La popularité de François Bayrou, candidat néocentriste à l'élection
présidentielle, ne désigne pas seulement le fantasme de l'apolitisme
qui règne de nos jours au sein de la nation française (comme dans
toute autre population d'Occident «fatiguée d'être»). Il indique
encore à quel point ce fantasme révèle aussi le consommateur moderne —
travaillé par un mélange intime de désirs et d'angoisse.

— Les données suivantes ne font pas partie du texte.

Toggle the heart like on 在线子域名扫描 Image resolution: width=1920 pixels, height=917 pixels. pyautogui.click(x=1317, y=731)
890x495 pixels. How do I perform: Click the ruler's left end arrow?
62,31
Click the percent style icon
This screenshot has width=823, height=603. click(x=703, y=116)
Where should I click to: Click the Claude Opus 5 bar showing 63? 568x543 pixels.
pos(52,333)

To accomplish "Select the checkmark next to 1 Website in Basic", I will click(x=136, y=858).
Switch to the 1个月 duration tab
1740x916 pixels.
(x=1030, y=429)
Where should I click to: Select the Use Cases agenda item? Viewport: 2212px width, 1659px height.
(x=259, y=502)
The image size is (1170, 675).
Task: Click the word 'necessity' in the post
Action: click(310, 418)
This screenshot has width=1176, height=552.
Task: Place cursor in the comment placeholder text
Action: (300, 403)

François Bayrou vend au public une hypothèse. Il lui fait croire que
les langages politiques constitués sont dépassables, et que lui-même
les a dépassés. Il rénove à son compte la trouvaille des premiers
Verts ayant fait de l'environnement naturel, voici quinze ou vingt
ans, un ailleurs idéal en fonction duquel toutes les dialectiques, et
tous les conflits d'intérêts matériels, se simplifieraient
miraculeusement pour être plus faciles à gérer.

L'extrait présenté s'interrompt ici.